==== 示された本文
More than 3 years have passed since last update.

Cloud Composerに入門する

Last updated at 2022-01-15Posted at 2021-12-26

はじめに

Cloud Composerに入門した時に確認したことのメモです。（QA方式）

確認したこと

Cloud Composerとは？

Apache Airflow で構築された、フルマネージドのワークフローオーケストレーションサービス
- ハイブリッドおよびマルチクラウド環境にまたがるパイプラインを作成、スケジューリング、モニタリング
- Apache Airflow のオープンソースのプロジェクト上に構築され、Python を使用して運用
- 特定のベンダーに依存する必要がなくなり、使用も簡単

仕組みは？

Cloud Composer 環境のアーキテクチャから引用

利用者としては、「DAGファイル」と呼ばれる.pyのファイルをGCSの指定のバケット下に置くだけで、ワークフローをどんどん追加して、やりたいタスクを動かしていくことができる
Airflow Worker(s): 各タスクを実行するワーカー。node_countの設定で増やせる
Cloud Storage
- DAGs: ワークフローを記述するファイルを配置する
- Logs: 各ワーカー上で出力されたログのファイルが配置される
- plugin: DAGのなかで読み込みたい外部ファイルやモジュールなどを配置する

シンプルな構築・利用手順は？

1. Cloud Composer APIの有効化

コンソールからCloud Composer APIのENABLEを押下

2. Cloud Composer 環境を作成する

コンソールからComposer
-> 環境の作成

Location: us-central1など
Image Version: composerとairflowのバージョン
Maintenance windows: 週に12h必要
Service account: This service account runs the pods of your environment and performs environment operations such as upgrading your environment to a new version
Environment resources: Scheduler, Web server, WorkerのCPU・Memory・Storageなど
Network configuration: GKEのネットワーク設定（IPレンジなど）

-> GKEやGCSが作成される（GKEのコンソール画面からclustersやServicesが確認できる）

3. DAGファイルの作成

v2の場合の例

example_v2_dag.py

from airflow.decorators import dag, task
from airflow.utils.dates import days_ago

@dag(default_args={'owner': 'airflow'}, schedule_interval=None, start_date=days_ago(2))
def tutorial_taskflow_api_etl():
   @task
   def extract():
       return {"1001": 301.27, "1002": 433.21, "1003": 502.22}

   @task
   def transform(order_data_dict: dict) -> dict:
       total_order_value = 0

       for value in order_data_dict.values():
           total_order_value += value

       return {"total_order_value": total_order_value}

   @task()
========
_取り組む課題_
1 > Cloud Composer入門の本文のうち、「利用者としては、「DAGファ」から「シンプルな構築・利用手順は？」までを、「バケット」を「フォルダ」に置き換えて書き直してください。
2 > Cloud Composer入門の本文を、最後に示された行の次から引き継いで書き進めること。
この資料は本文とは別の出典から取ったものである。
==== 提供資料
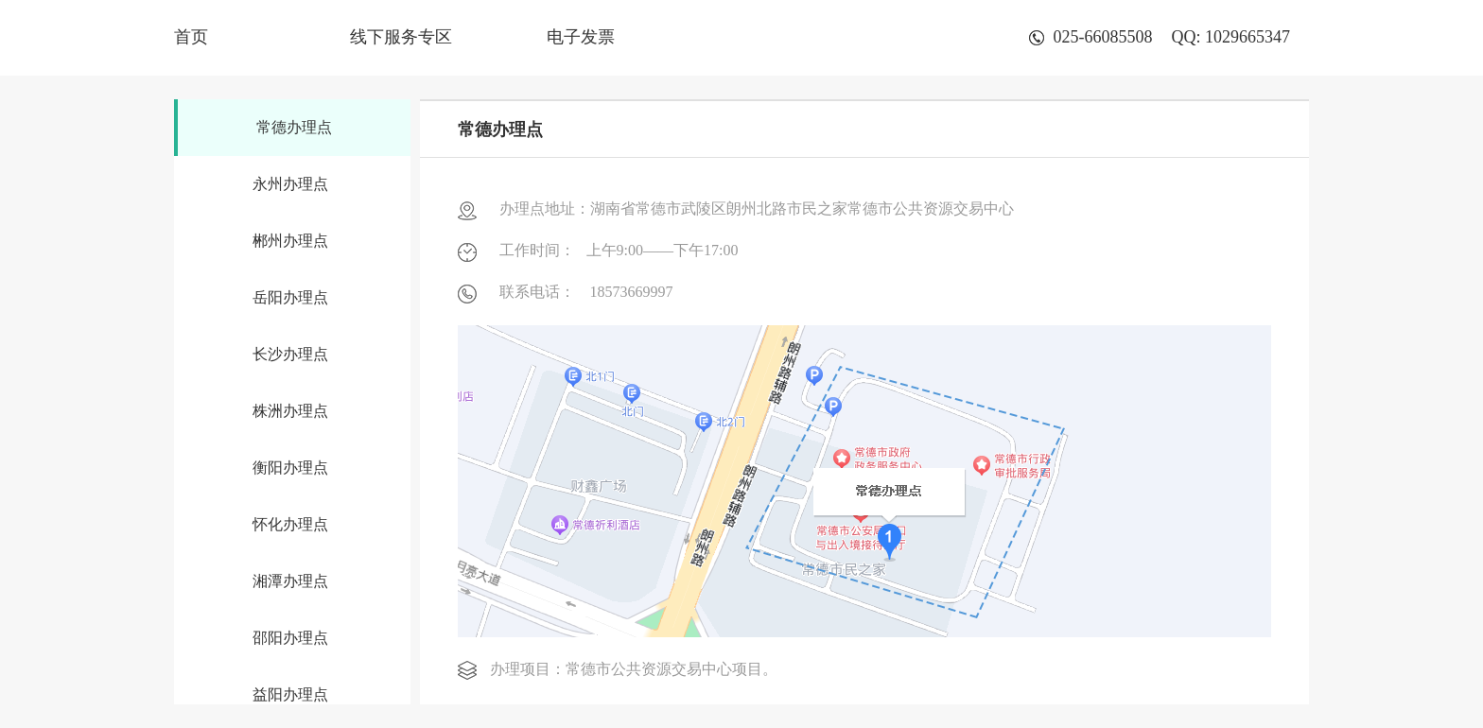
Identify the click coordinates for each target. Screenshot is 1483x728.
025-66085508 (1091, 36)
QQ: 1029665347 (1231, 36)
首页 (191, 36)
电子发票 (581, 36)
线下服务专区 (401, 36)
========
==== 提供資料
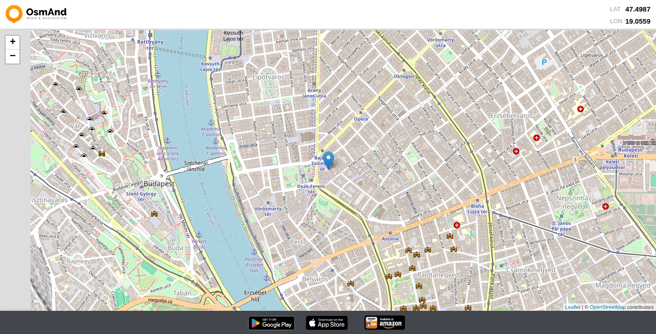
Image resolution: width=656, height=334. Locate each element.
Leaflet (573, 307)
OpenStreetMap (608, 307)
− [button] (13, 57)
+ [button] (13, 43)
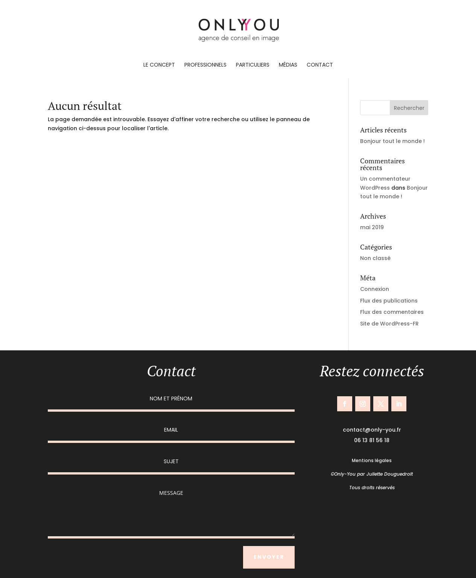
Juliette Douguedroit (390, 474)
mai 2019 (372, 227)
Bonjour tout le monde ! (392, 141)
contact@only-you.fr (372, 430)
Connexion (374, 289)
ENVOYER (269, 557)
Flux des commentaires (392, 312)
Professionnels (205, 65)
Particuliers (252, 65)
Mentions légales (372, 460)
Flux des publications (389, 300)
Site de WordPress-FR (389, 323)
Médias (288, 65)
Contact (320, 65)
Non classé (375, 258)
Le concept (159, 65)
========
_結果の一覧_
1 >
利用者としては、「DAGファイル」と呼ばれる.pyのファイルをGCSの指定のフォルダ下に置くだけで、ワークフローをどんどん追加して、やりたいタスクを動かしていくことができる
Airflow Worker(s): 各タスクを実行するワーカー。node_countの設定で増やせる
Cloud Storage
- DAGs: ワークフローを記述するファイルを配置する
- Logs: 各ワーカー上で出力されたログのファイルが配置される
- plugin: DAGのなかで読み込みたい外部ファイルやモジュールなどを配置する

シンプルな構築・利用手順は？

2 >
   def load(total_order_value: float):

       print("Total order value is: %.2f" % total_order_value)

   order_data = extract()
   order_summary = transform(order_data)
   load(order_summary["total_order_value"])

tutorial_etl_dag = tutorial_taskflow_api_etl()

v1の場合の例

tutorial.py

from datetime import datetime, timedelta
from textwrap import dedent

# The DAG object; we'll need this to instantiate a DAG
from airflow import DAG

# Operators; we need this to operate!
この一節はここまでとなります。